# DOCUMENT EXTRACT start
The QPTSVR is comprised of a pair of QPPs such that each QPP determines the one of up- or down-bound function by using only one group of constraints compared with the standard SVR. Hence, the QPTSVR gives rise to two smaller-sized QPPs. As TWSVM, the QPTSVR is approximately four times faster than the SVR in theory.

3 The LPTSVR

Notice that the first term in the objective function of (5) or (6) is the sum of squared distances from the shifted function \(y=\user2{w}_1^{\top}\user2{x}+b_1+\epsilon_1\) or \(y=\user2{w}_2^{\top}\user2{x}+b_2-\epsilon_2\) to the training points. That is, the residuals between the real values and the predicted values are penalized by the square of the 2-norm, which is sensitive to the large errors. By replacing the square of the 2-norm \( \|Y-\user2{e}\epsilon_1-(A\user2{w}_1+\user2{e}b_1)\|^2_2 \) or \(\|Y+\user2{e}\epsilon_2-(A\user2{w}_2+\user2{e}b_2)\|^2_2\) in the quadratic program (5) or (6) with the 1-norm \( \|Y-\user2{e}\epsilon_1-(A\user2{w}_1+\user2{e}b_1)\|_1 \) or \(\|Y+\user2{e}\epsilon_2-(A\user2{w}_2+\user2{e}b_2)\|_1\), we obtain the LPTSVR as follows.

$$ \begin{array}{lll} \hbox{min}&& \nu_1\user2{e}^{\top}{\varvec{\xi}}_1+\|Y-\user2{e}\epsilon_1-(A\user2{w}_1+\user2{e}b_1)\|_1\\ \hbox{s.t.} &&Y-(A\user2{w}_1+\user2{e}b_1)\geq \user2{e}\epsilon_1-{\varvec{\xi}}_1,\quad {\varvec{\xi}}_1\geq {\bf 0}, \end{array} $$
(8)
$$ \begin{array}{lll} \hbox{min}&& \nu_2\user2{e}^{\top}{\varvec{\xi}}_2+\|Y+\user2{e}\epsilon_2-(A\user2{w}_2+\user2{e}b_2)\|_1\\ \hbox{s.t.} &&(A\user2{w}_2+\user2{e}b_2)-Y\geq \user2{e}\epsilon_2-{\varvec{\xi}}_2,\quad {\varvec{\xi}}_2\geq {\bf 0}, \end{array} $$
(9)

where ν1 and ν2 > 0 are regularization parameters. The slack vector \({\varvec{\xi}}_1\) or \({\varvec{\xi}}_2\) is introduced to measure the error wherever the distance is closer than \(\epsilon_1\) or \(\epsilon_2\).

We note that the term \(\|Y-\user2{e}\epsilon_1-(A\user2{w}_1+\user2{e}b_1)\|_1\) in (8) or \(\|Y+\user2{e}\epsilon_2-(A\user2{w}_2+\user2{e}b_2)\|_1\) in (9) is easily converted to a linear term \(\user2{e}^{\top}\user2{s}\) with the added constraint \(-\user2{s}\leq Y-\user2{e}\epsilon_1-(A\user2{w}_1+\user2{e}b_1)\leq \user2{s}\) or \(-\user2{s}\leq Y+\user2{e}\epsilon_2-(A\user2{w}_2+\user2{e}b_2)\leq \user2{s}\). Hence, the LPTSVR allows us to solve twin linear programs as opposed to quadratic programs. Further, the 1-norm distance is less sensitive to large errors. The use of 1-norm distance in the LPTSVR as opposed to the square of the 2-norm in the QPTSVR leads to the robustness to large noises.
# DOCUMENT EXTRACT end
# DATASET CONTENT start
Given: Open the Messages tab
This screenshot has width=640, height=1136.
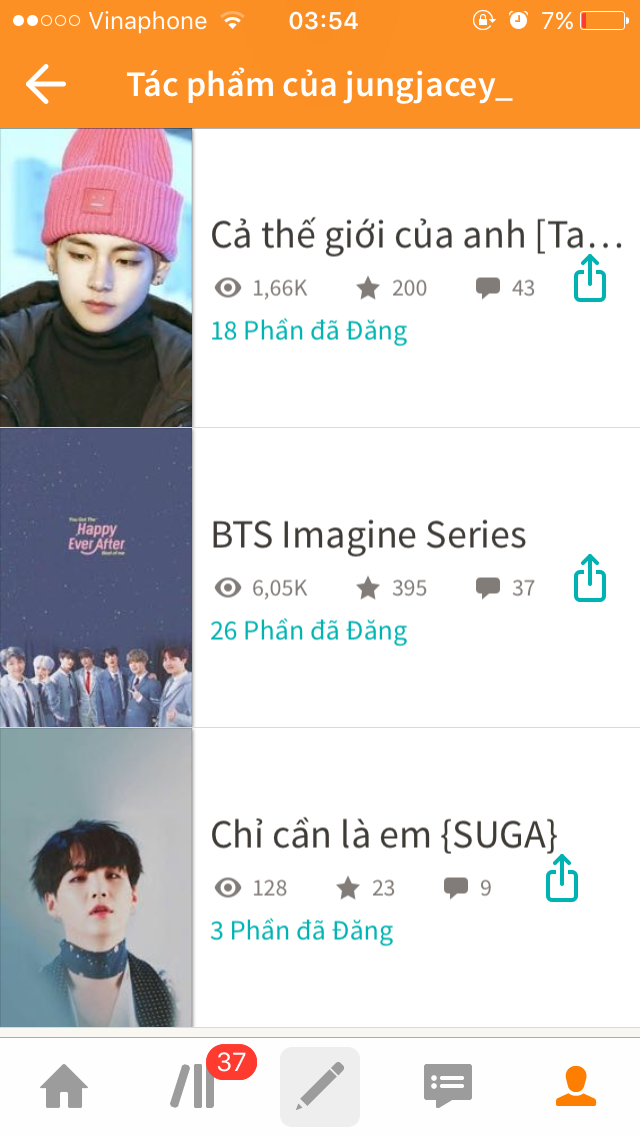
# DATASET CONTENT end
* GOAL OF THE EXERCISE: Write what comes next in the passage on the LPTSVR, starting right after its final sentence.

* OUTPUT FOR THIS EXERCISE:
As a toy example, for data generated by \(y_i=x_i+\eta_i\) with x i being simulated uniformly in [0,1] and η being Gaussian noise N (0,0.012), we calculated the final regressors by the QPTSVR and the LPTSVR, respectively. For simplicity, we set \(\epsilon_1=\epsilon_2=0\). Moreover, we added large noises in the dataset to test the robustness of the two methods. Results are shown in Fig. 1. We can see from the plots that for the dataset without large noises, these two regressors almost overlap. However, for the dataset with large noises, the regressor calculated by the QPTSVR is drawn toward noises, while the regressor calculated by the LPTSVR is robust to noises.

Fig. 1
figure 1

Predictions of the QPTSVR with \(C_1=C_2=2^{-2}\) and the LPTSVR with \(\nu_1=\nu_2=2^{-2}.\) The left graph shows the regressors calculated on the dataset without large noises. In the right graph, the regressors are calculated on the dataset with large noises

4 Kernelizing LPTSVR

In order to extend the linear LPTSVR to the nonlinear case, we consider the following kernel-generated functions instead of linear functions.

$$ f_1(\user2{x})=K(\user2{x}^{\top}, A^{\top})\user2{u}_1+b_1,\; f_2(\user2{x})=K(\user2{x}^{\top}, A^{\top})\user2{u}_2+b_2, $$
(10)

where \(K(\cdot, \cdot)\) is a kernel representing the inner product in the feature space \({\mathbb{H}}\), i.e., \(K(\user2{u}^{\top}, \user2{v})=\varphi(\user2{u})^{\top}\varphi(\user2{v})\) with \(\varphi(\cdot)\) being a nonlinear map from the input space R d into the feature space \({\mathbb{H}}\). We use \(K(A, B^{\top})\) to denote the kernel matrix with \(K_{ij}=K(A_i, B^{\top}_j)\).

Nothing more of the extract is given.